The New Jersey Legislature, in 1969, "recognized a new form of ownership of real property in enacting the Condominium Act." Siller v. Hartz Mountain Assocs., 93 N.J. 370, 375, 461 A.2d 568 (1983). Among other things, the Condominium Act "provides that ... condominium[s] will be administered and managed by th[eir respective] association[s]." Ibid. (citing N.J.S.A. 46:8B-3(b) ; N.J.S.A. 46:8B-12 ). In this regard, every condominium association owes a fiduciary duty to its condominium unit owners, "comparable to the obligation that a board of directors of a corporation owes its stockholders." Thanasoulis v. Winston Towers 200 Ass'n., 110 N.J. 650, 657, 542 A.2d 900 (1988). The respective rights and responsibilities of unit owners and condominium associations are governed by the Condominium Act, N.J.S.A. 46:8B-1 to -38, the master deed creating the condominium, and the condominium association's by-laws. See Walker v. Briarwood Condo Ass'n, 274 N.J. Super. 422, 426, 644 A.2d 634 (App. Div. 1994).

Under New Jersey law, a condominium association's board of directors is "required to obtain and maintain a policy of property insurance, a comprehensive policy of public liability insurance covering all of the common elements, fidelity coverage, workers compensation, and any other insurance deemed proper and necessary by the Board of Directors." Skulskie, 404 N.J. Super. at 511, 962 A.2d 589 (citing N.J.S.A. 46:8B-14(d) and (e) ).

Next, "[a] unit deed 'shall have the same force and effect in regard to such unit as would be given to a like instrument *490pertaining to other real property* * *.' " Thanasoulis, 110 N.J. at 658, 542 A.2d 900 (quoting N.J.S.A. 46:8B-10). Additionally, "each unit shall constitute a separate parcel of real property which may be dealt with by the owner thereof in the same manner as is otherwise permitted by law for any other parcel of real property." N.J.S.A. 46:8B-4. See also Siller, 93 N.J. at 375, 461 A.2d 568 (explaining that a "unit owner, having a fee simple title, enjoys exclusive ownership of his individual apartment or unit, while retaining an undivided interest as a tenant in common in the common facilities").

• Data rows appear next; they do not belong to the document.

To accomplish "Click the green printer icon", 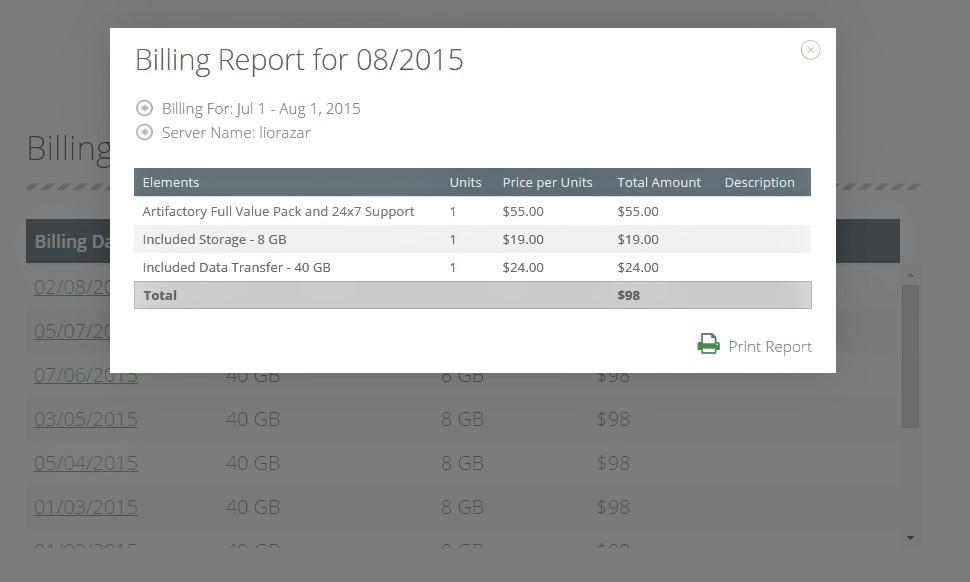I will [708, 345].
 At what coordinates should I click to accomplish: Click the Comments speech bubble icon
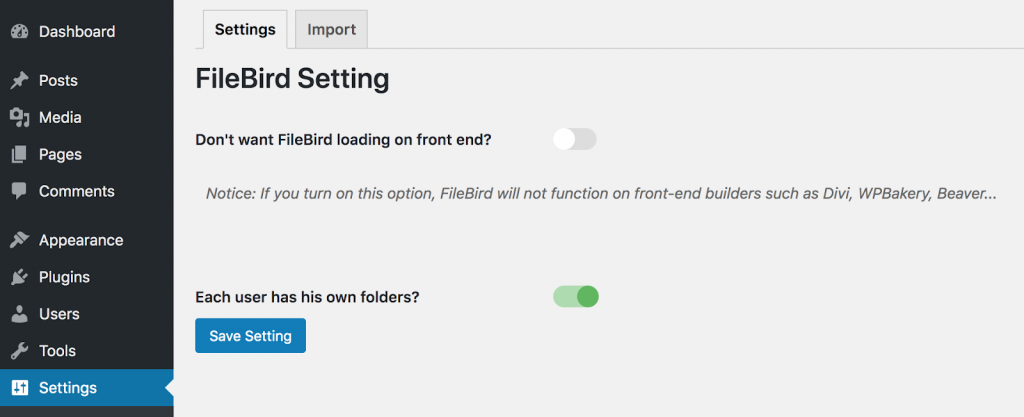20,191
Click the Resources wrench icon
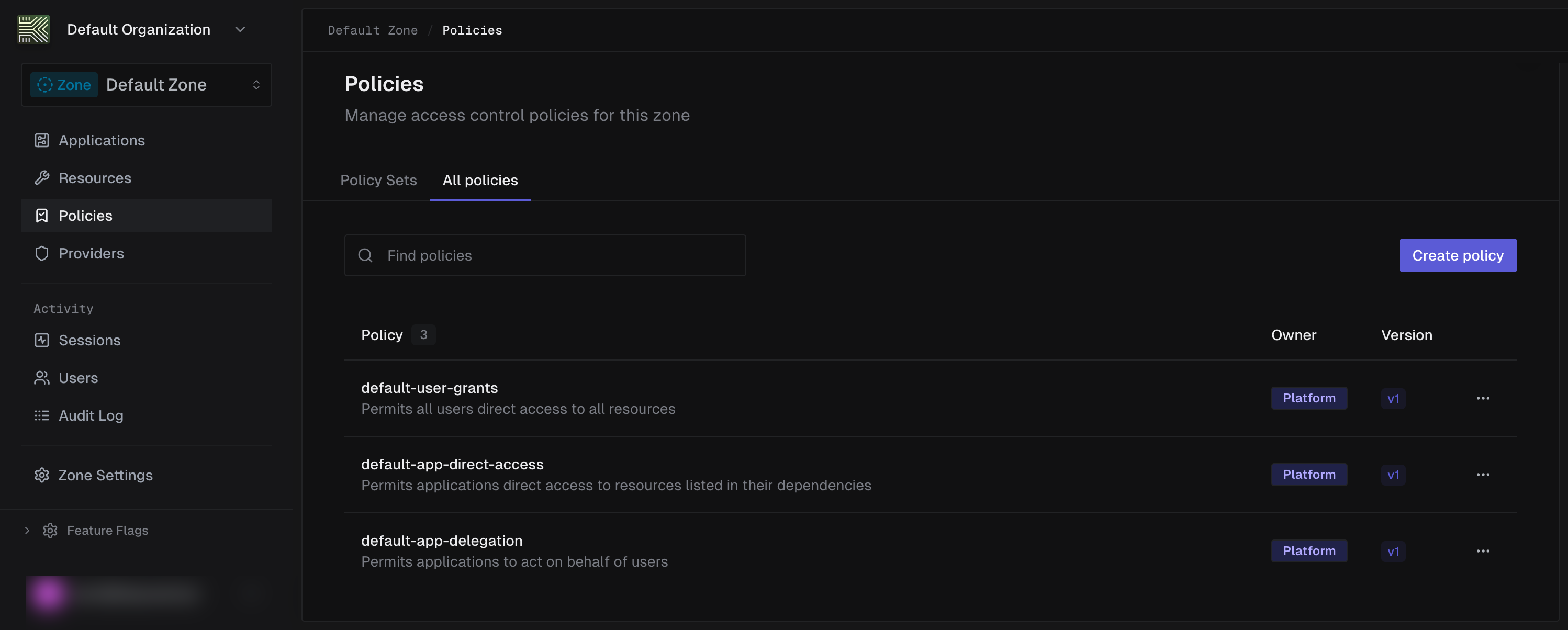This screenshot has width=1568, height=630. pyautogui.click(x=41, y=178)
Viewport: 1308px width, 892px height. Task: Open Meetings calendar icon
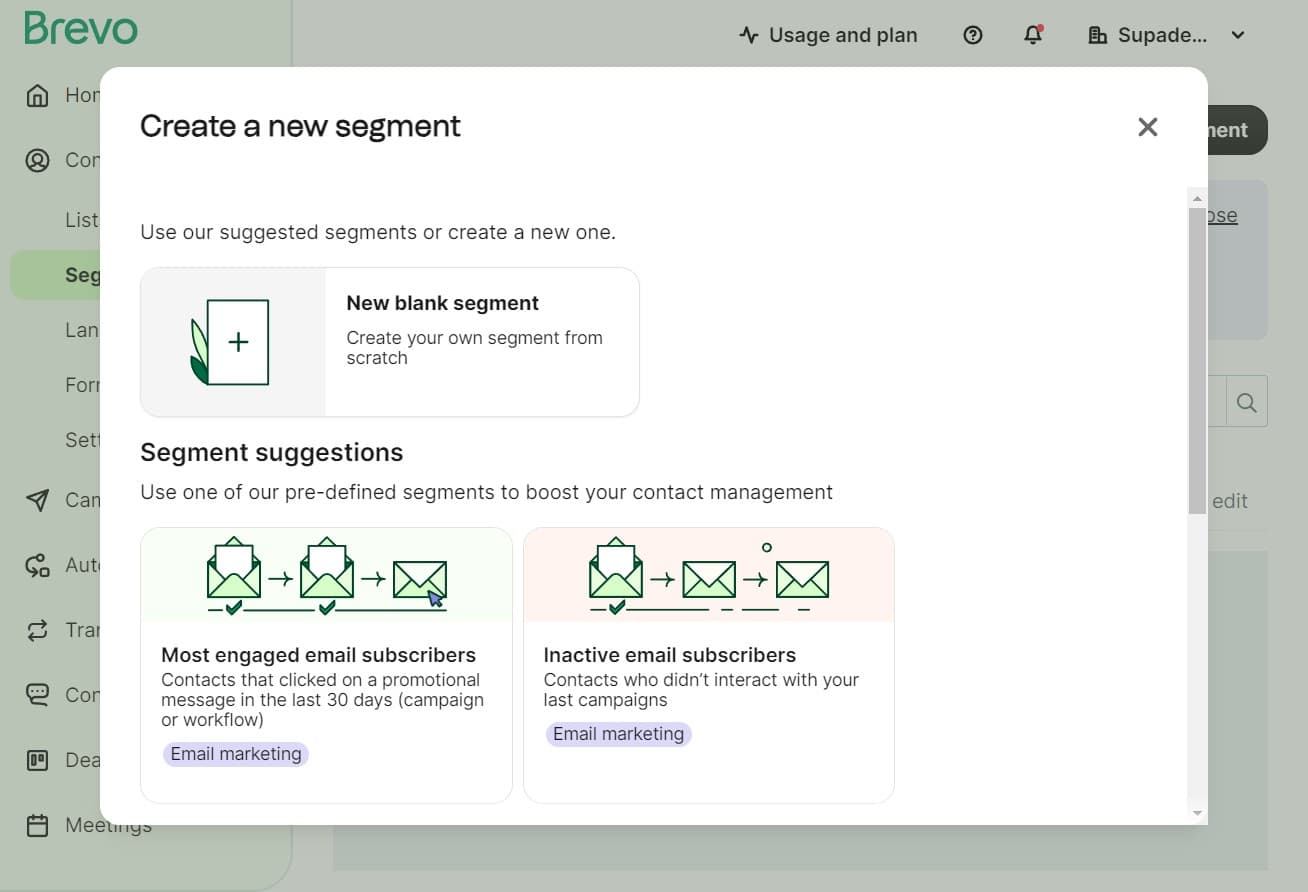click(37, 825)
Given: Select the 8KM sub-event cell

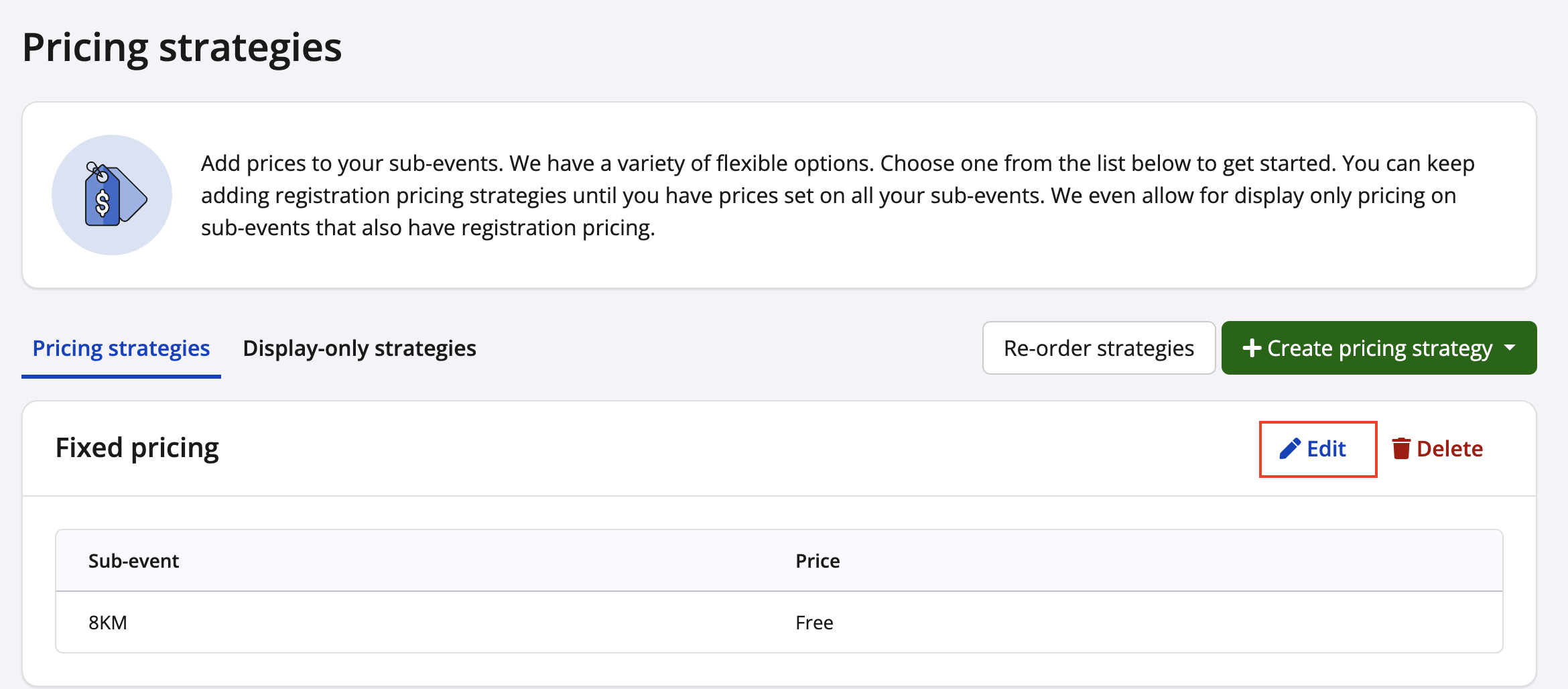Looking at the screenshot, I should click(108, 623).
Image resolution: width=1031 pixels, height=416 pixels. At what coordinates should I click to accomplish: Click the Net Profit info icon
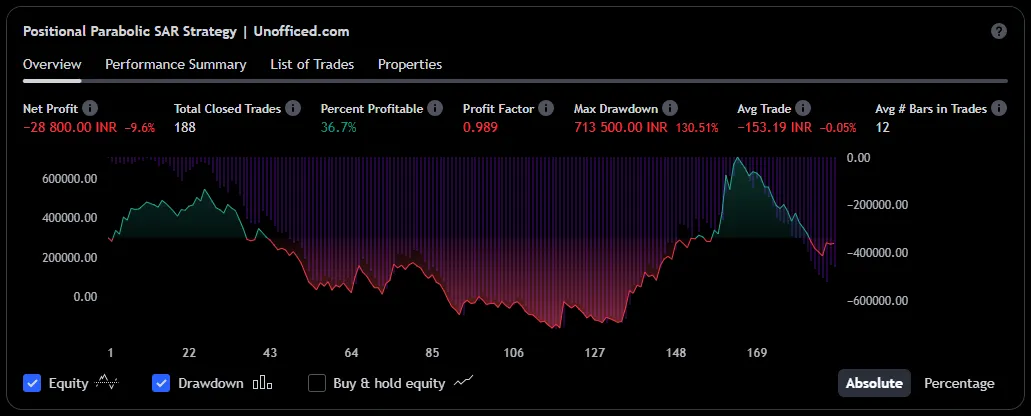point(90,108)
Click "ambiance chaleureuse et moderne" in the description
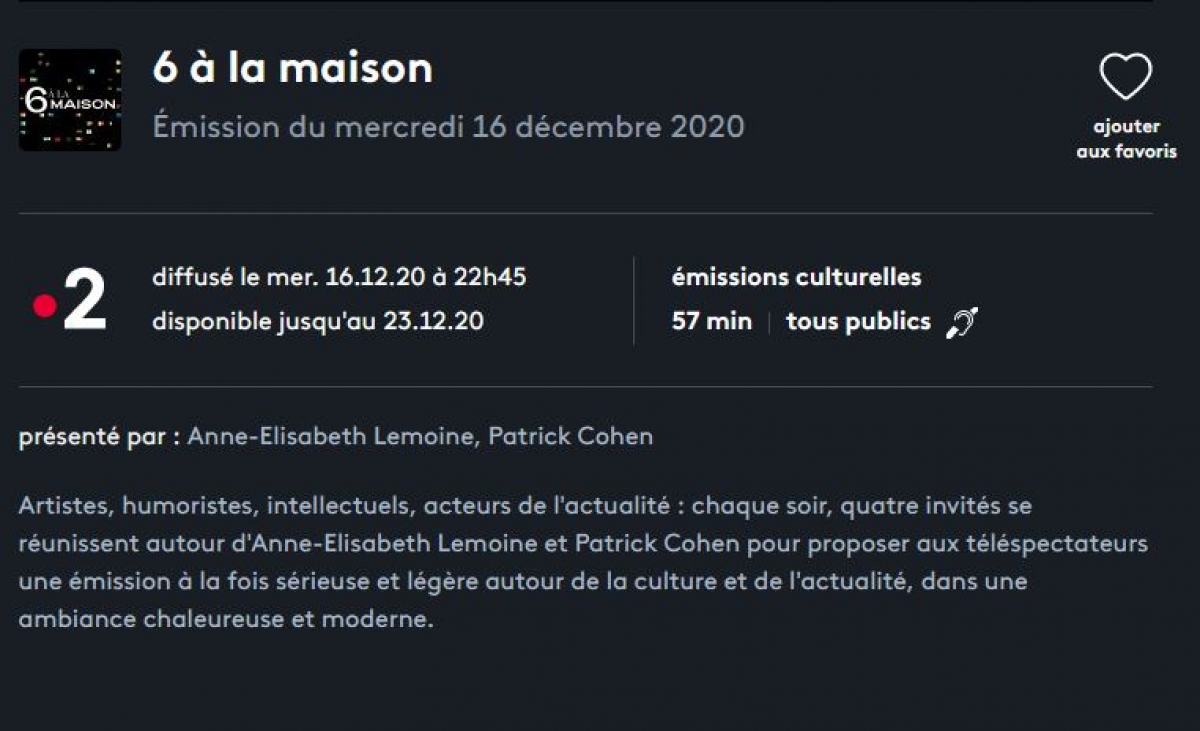1200x731 pixels. (x=225, y=619)
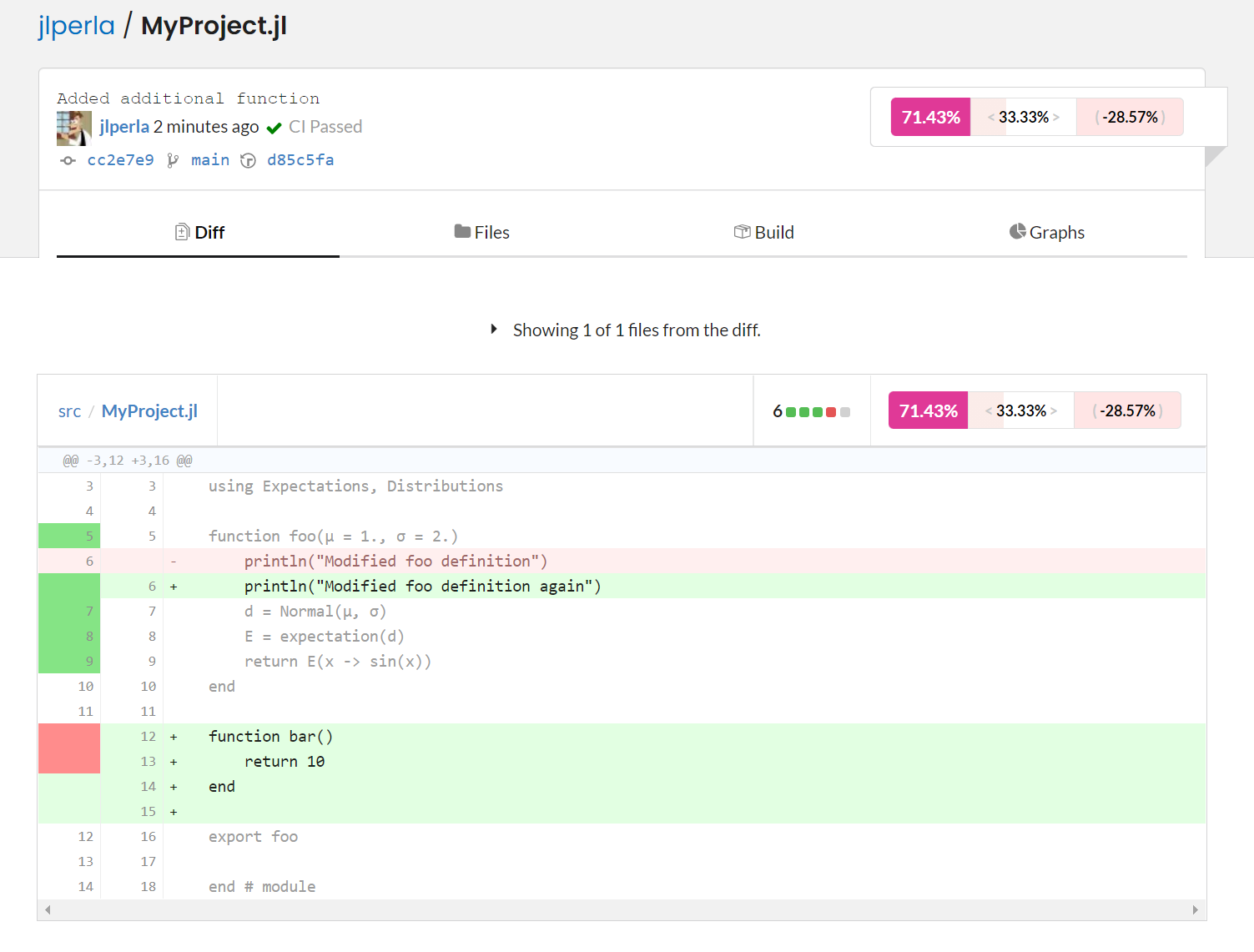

While a unit owner maintains several rights similar to any landowner, by acceptance of title, a unit owner is presumed to agree to the condominium association's master deed and by-laws. See Siller, 93 N.J. at 378-82, 461 A.2d 568.

*549Nevertheless, a unit owner "does have primary rights to safeguard his interests in the unit he [or she] owns." Id. at 382, 461 A.2d 568.

As to fire damage under the Condominium Act, N.J.S.A. 46:8B-24, provides as follows:

(a) Damage to or destruction of any improvements on the condominium property or any part thereof or to a common element or elements or any part thereof covered by insurance required to be maintained by the association shall be repaired and restored by the association using the proceeds of any such insurance. The unit owners directly affected shall be assessed on an equitable basis for any deficiency and shall share in any excess.
(b) If the proceeds of such insurance shall be inadequate by a substantial amount to cover the estimated cost of restoration of an essential improvement or common element or if such damage shall constitute substantially total destruction of the condominium property or of one or more of the buildings comprising the condominium property or if 75% of the unit owners directly affected by such damage or destruction voting in accordance with the procedures established by the by-laws shall determine not to repair or restore, the association shall proceed to realize upon the salvage value of that portion of the condominium property so damaged or destroyed either by sale or such other means as the association may deem advisable and shall collect the proceeds of any insurance. Thereupon the net proceeds of such sale, together with the net proceeds of such insurance shall be considered as one fund to be divided among the unit owners directly affected by such damage or destruction in proportion to their respective undivided ownership of the common elements. Any liens or encumbrances on any affected unit shall be relegated to the interest in the fund of the unit owners.
*491(c) The master deed or the by-laws may make other and different provision[s] covering the eventualities set forth in paragraphs (a) and (b) of this section or covering other results of damage or destruction to any part or all of the condominium property, notwithstanding the provisions of paragraphs (a) and (b). If the master deed or by-laws shall require insurance against fire and other casualty with respect to individual units, it shall also provide for the application of the proceeds and the rights and obligations of unit owners in case of damage or destruction.
[ N.J.S.A. 46:8B-24 (emphasis added).]

See generally Wendell A. Smith, Dennis A. Estis, and Christine F. Li, New Jersey Condominium and Community Association Law, at 127-30 (2017).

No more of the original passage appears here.